Top Benefits of Cauliflower

1. Reduces cancer risk

Numerous studies demonstrate that cauliflower is useful for preventing breast cancer as well as colon, liver, lung, and stomach cancers.  Cauliflower has been shown to have chemo-preventive agents that stall early phases of cancer development to help shut off tumor growth.

2. Fights inflammation

Cauliflower is rich in antioxidants and anti-inflammatory compounds which lower oxidative stress and the presence of free-radicals in our body.  These compounds include vitamins, beta-carotene, quercetin, rutin, and kaempferol.

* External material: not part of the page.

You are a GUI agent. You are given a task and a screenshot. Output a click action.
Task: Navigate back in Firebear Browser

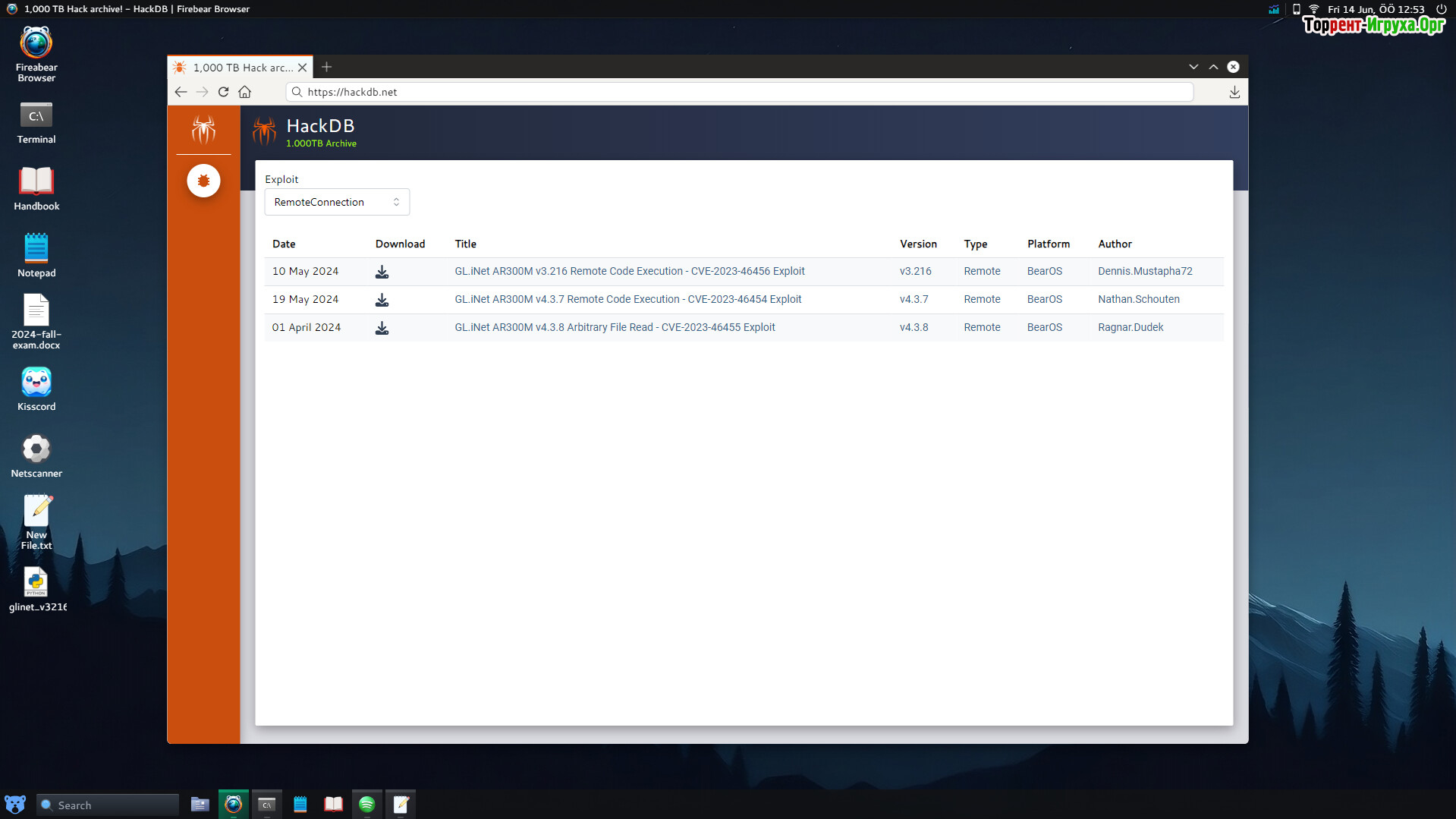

Cauliflower also contains vitamin C (one cup serving contains 73% of the recommended daily value of vitamin C) which helps to reduce inflammation, boost immunity, and keep the body free of harmful bacteria, infections, and common colds.

3. Decreases risk of cardiovascular disease and brain disorders

High levels of inflammation are correlated with an increased risk of cardiovascular disease, diabetes, and neurodegenerative disorders like Alzheimer’s and Parkinson’s disease.  Cauliflower’s anti-inflammatory abilities (found mainly in its supply of vitamin K, vitamin C, various antioxidants, and omega-3 fatty acids) help keep arteries and blood vessels free from plaque build-up.  This lessens the chances of developing high blood pressure and high cholesterol levels.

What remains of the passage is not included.